◆ What the exercise asks
Your task is to return the line containing "The image size is (2560, 1419)." and each line after it through the end of the entries, exactly, with no other lines.

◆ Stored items

[Start of Attachment]

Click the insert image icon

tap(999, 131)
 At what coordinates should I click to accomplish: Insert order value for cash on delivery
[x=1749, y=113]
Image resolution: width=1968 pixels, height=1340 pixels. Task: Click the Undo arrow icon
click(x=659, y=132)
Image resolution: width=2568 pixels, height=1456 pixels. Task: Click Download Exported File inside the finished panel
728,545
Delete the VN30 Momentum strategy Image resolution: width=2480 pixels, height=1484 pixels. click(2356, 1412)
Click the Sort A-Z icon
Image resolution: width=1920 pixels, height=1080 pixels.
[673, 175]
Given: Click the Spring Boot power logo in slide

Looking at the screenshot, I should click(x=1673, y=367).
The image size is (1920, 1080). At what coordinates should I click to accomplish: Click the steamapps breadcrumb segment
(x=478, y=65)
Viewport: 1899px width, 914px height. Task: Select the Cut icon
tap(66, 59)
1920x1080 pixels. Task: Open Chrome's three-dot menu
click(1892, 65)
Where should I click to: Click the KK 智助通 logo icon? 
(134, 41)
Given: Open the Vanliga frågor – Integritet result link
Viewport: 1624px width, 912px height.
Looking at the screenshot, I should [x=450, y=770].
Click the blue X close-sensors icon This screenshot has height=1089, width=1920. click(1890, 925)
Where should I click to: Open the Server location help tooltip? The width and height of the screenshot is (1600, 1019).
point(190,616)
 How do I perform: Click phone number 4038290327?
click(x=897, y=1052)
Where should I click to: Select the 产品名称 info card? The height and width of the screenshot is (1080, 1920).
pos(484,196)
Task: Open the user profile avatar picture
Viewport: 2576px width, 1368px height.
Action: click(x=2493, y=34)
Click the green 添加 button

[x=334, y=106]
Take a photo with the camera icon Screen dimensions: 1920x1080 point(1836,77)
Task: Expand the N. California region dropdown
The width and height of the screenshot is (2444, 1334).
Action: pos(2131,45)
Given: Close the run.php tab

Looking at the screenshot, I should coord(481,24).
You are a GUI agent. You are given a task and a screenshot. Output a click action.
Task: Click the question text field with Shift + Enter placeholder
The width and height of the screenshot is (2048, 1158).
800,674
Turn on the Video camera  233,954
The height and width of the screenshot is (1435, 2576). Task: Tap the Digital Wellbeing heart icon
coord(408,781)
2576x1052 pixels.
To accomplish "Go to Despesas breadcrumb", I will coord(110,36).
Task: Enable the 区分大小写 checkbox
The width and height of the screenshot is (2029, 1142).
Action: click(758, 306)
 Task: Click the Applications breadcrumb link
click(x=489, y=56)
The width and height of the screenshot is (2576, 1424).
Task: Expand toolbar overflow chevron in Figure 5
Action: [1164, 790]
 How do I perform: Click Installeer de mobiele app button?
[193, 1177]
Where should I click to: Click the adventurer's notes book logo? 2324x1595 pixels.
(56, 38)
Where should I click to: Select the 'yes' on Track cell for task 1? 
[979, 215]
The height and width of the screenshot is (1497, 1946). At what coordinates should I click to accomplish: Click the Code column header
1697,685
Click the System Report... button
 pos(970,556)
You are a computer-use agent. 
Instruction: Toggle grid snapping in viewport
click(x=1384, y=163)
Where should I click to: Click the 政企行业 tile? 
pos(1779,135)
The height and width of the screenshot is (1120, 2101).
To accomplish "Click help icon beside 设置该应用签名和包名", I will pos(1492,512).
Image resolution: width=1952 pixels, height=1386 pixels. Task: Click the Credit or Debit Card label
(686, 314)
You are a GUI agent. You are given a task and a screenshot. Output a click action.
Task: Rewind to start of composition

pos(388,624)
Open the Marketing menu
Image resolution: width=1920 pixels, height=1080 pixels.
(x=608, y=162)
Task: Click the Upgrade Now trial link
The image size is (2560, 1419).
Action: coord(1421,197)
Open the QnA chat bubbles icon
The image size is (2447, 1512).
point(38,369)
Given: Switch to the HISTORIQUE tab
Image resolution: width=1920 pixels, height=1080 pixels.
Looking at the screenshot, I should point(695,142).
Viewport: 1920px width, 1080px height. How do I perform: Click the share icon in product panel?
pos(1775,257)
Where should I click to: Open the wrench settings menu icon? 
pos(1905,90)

[End of Attachment]

◆ Solution to the problem
The image size is (2560, 1419).
Action: coord(1421,197)
Open the QnA chat bubbles icon
The image size is (2447, 1512).
point(38,369)
Given: Switch to the HISTORIQUE tab
Image resolution: width=1920 pixels, height=1080 pixels.
Looking at the screenshot, I should point(695,142).
Viewport: 1920px width, 1080px height. How do I perform: Click the share icon in product panel?
pos(1775,257)
Where should I click to: Open the wrench settings menu icon? 
pos(1905,90)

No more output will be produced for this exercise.